Apple will likely use the new AI chip it is developing for inference, where the chip processes new data—such as a user describing a possible image—and applies them to the models to generate an output, like producing the image itself.

More on Broadcom's involvement, from the report:

Like Google, Apple is relying on Broadcom for technology to network or link the chips together so they can work in unison to compute data more quickly. That technology has been one of the key drivers of AI development, making it possible to compute the massive amounts of data required to train and run LLMs. Networking technology is one of Broadcom's key strengths.

The paywalled report offers many more details about the chip.

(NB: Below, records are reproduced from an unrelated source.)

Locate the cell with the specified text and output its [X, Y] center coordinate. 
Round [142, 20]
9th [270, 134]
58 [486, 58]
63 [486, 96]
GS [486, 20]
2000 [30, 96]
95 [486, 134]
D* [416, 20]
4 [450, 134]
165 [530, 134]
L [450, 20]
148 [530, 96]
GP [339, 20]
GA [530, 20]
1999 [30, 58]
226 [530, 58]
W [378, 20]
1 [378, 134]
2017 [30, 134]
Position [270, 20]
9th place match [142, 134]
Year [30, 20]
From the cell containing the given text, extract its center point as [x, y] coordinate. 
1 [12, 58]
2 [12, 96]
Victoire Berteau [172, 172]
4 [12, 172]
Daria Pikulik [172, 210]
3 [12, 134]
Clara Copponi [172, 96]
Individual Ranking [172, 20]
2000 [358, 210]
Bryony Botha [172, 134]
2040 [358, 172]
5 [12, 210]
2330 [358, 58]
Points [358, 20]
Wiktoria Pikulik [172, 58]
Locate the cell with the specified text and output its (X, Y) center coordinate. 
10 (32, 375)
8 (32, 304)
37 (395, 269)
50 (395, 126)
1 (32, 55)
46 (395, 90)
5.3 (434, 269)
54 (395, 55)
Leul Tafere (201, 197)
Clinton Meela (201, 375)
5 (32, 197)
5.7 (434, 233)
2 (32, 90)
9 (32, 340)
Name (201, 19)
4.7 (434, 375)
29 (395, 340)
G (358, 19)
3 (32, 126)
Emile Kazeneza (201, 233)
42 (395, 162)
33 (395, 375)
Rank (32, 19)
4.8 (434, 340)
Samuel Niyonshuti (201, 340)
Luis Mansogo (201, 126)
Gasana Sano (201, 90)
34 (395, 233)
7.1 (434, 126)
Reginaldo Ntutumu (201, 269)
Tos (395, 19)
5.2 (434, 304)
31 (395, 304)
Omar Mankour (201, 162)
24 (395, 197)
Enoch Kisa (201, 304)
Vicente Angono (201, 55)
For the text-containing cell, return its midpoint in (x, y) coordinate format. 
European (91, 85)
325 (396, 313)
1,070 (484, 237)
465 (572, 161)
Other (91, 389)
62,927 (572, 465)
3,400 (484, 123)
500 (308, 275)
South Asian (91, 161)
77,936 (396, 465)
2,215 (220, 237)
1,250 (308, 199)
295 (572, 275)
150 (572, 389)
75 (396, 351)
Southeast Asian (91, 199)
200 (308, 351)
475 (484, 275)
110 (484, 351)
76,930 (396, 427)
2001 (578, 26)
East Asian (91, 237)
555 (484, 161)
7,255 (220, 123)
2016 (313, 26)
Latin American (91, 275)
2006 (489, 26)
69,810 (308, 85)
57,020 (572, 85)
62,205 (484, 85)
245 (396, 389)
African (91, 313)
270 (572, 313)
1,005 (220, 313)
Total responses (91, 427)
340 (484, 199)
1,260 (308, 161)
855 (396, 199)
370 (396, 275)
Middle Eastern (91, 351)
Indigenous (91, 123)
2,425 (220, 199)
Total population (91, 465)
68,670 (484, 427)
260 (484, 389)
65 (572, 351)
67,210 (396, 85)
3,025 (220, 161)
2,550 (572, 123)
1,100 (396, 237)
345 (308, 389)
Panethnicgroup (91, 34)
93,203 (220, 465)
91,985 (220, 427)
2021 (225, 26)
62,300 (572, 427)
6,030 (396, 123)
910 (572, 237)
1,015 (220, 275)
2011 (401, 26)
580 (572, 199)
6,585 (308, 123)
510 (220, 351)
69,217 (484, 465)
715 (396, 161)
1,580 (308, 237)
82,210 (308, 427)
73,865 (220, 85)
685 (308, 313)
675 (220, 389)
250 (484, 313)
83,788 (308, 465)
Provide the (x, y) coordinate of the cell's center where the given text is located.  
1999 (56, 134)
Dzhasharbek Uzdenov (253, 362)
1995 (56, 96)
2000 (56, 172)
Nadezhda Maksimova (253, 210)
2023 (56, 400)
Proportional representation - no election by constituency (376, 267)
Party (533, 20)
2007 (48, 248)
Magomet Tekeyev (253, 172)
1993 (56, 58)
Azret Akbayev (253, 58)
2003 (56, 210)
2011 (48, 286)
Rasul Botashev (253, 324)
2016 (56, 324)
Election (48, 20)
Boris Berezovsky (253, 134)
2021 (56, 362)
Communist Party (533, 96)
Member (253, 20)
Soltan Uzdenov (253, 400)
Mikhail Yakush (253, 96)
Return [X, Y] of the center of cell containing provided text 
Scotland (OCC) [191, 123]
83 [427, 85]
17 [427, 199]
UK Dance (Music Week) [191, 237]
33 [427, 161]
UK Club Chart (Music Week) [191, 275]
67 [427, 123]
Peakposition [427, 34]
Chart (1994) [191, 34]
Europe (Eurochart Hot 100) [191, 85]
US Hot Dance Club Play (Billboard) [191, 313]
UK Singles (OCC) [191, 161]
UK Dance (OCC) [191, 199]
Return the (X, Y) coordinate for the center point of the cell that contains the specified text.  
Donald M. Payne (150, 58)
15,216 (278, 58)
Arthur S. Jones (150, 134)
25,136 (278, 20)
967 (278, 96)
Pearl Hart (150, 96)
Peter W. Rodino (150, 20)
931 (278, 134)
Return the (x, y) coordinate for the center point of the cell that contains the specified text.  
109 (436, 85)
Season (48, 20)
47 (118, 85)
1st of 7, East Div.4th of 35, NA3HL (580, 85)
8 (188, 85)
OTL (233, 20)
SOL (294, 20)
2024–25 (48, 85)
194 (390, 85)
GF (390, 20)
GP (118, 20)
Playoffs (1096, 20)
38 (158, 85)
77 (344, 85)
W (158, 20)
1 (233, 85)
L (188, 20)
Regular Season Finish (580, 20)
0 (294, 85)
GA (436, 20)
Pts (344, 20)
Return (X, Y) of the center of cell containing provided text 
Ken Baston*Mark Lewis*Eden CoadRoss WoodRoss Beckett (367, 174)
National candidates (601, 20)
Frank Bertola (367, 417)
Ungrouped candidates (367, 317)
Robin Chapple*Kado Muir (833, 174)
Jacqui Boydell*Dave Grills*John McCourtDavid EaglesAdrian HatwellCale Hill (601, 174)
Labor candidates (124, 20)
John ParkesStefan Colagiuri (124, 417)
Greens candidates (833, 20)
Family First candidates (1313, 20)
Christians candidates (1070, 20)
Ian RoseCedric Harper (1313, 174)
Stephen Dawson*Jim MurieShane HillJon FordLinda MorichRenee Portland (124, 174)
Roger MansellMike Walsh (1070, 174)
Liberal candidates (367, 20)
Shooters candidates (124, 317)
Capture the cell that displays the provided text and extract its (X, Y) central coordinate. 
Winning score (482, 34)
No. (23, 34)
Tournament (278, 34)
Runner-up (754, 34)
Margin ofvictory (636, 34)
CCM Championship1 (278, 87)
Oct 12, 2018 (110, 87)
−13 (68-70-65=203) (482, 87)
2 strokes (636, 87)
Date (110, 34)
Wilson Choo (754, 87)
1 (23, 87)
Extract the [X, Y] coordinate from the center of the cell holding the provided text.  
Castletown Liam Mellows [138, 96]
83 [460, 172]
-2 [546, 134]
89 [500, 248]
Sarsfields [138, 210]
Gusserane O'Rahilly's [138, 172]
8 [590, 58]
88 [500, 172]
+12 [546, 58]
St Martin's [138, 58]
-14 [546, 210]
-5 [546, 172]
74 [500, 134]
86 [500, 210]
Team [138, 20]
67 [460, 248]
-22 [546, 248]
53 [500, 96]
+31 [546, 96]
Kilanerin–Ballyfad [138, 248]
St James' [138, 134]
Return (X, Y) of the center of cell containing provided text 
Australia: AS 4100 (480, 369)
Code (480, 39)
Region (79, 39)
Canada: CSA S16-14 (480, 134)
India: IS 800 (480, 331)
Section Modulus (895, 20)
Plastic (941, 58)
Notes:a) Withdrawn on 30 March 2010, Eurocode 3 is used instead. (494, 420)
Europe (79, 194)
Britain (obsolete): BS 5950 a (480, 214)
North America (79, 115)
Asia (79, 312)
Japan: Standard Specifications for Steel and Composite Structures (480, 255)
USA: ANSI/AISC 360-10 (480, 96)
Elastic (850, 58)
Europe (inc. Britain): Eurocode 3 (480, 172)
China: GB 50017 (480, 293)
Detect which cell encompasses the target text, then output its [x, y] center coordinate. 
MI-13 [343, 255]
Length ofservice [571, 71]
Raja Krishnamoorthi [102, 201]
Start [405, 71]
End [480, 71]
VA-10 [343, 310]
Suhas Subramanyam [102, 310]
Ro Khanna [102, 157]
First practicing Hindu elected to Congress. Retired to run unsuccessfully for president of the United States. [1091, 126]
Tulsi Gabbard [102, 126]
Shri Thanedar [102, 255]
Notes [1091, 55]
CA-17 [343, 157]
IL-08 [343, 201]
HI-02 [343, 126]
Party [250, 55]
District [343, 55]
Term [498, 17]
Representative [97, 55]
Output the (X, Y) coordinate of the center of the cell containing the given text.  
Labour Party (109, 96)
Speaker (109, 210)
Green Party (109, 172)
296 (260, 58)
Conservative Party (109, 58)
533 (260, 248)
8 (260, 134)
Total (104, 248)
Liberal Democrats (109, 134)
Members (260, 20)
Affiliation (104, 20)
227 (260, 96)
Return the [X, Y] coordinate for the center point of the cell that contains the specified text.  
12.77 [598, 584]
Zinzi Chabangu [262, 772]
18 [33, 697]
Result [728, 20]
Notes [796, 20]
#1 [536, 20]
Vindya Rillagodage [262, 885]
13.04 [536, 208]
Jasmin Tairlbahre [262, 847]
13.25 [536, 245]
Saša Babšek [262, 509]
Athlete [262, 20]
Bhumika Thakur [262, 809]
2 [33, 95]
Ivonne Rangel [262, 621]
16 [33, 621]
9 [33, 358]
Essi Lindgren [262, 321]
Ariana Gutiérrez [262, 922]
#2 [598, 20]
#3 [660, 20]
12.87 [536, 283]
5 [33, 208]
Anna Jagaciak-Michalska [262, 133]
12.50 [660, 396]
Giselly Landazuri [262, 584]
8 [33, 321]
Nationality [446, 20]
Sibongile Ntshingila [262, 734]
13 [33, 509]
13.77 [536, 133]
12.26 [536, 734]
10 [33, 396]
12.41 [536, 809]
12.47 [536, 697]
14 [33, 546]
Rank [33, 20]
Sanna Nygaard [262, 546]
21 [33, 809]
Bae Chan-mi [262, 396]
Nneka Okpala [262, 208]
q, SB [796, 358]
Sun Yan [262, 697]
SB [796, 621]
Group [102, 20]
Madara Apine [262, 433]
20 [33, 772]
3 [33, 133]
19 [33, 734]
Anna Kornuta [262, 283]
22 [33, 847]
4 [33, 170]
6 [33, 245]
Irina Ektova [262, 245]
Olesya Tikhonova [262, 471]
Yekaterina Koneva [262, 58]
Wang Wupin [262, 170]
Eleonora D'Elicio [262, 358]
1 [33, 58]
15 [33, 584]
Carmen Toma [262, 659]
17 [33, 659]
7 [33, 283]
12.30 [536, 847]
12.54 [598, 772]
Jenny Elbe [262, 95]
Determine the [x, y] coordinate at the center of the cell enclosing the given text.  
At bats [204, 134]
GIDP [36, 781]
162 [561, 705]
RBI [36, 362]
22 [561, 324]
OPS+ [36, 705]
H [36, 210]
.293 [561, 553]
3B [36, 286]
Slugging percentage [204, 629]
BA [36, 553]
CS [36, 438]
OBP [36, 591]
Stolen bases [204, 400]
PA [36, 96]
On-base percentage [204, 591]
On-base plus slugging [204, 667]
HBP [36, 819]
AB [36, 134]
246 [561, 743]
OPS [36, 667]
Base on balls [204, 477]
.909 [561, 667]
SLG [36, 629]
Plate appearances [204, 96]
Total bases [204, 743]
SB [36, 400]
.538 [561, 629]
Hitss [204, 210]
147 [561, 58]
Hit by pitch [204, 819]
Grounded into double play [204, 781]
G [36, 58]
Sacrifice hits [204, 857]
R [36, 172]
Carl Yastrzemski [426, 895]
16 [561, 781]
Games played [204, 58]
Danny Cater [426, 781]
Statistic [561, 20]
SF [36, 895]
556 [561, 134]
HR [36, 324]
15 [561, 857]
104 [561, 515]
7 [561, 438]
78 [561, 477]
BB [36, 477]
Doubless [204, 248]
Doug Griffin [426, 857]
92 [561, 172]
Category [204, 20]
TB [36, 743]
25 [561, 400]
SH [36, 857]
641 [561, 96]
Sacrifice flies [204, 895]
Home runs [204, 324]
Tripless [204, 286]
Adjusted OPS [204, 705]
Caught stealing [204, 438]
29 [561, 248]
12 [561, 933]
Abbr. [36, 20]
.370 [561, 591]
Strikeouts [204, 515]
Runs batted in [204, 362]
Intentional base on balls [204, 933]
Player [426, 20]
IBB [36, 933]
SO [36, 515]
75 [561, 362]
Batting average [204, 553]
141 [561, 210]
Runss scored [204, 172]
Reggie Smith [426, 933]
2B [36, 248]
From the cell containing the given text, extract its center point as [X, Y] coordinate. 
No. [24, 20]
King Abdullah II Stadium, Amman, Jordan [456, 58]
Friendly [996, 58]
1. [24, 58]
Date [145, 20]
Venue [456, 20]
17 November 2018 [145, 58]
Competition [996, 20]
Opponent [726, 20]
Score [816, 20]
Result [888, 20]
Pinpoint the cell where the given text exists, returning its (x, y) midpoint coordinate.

Apple has announced that iOS 18.2, iPadOS 18.2, and macOS Sequoia 15.2 will be released today with additional Apple Intelligence features, including Genmoji, Image Playground, Image Wand, and ChatGPT integration for Siri. There is also a new Visual Intelligence feature on all iPhone 16 models that allows you to quickly identify things in the real world using the Camera Control button on those devices. As part of Apple Intelligence, Siri will gain features like on-screen awareness and deeper per-app controls, likely starting with iOS 18.4. And with iOS 19.4 in 2026, Siri is expected to become more conversational like ChatGPT.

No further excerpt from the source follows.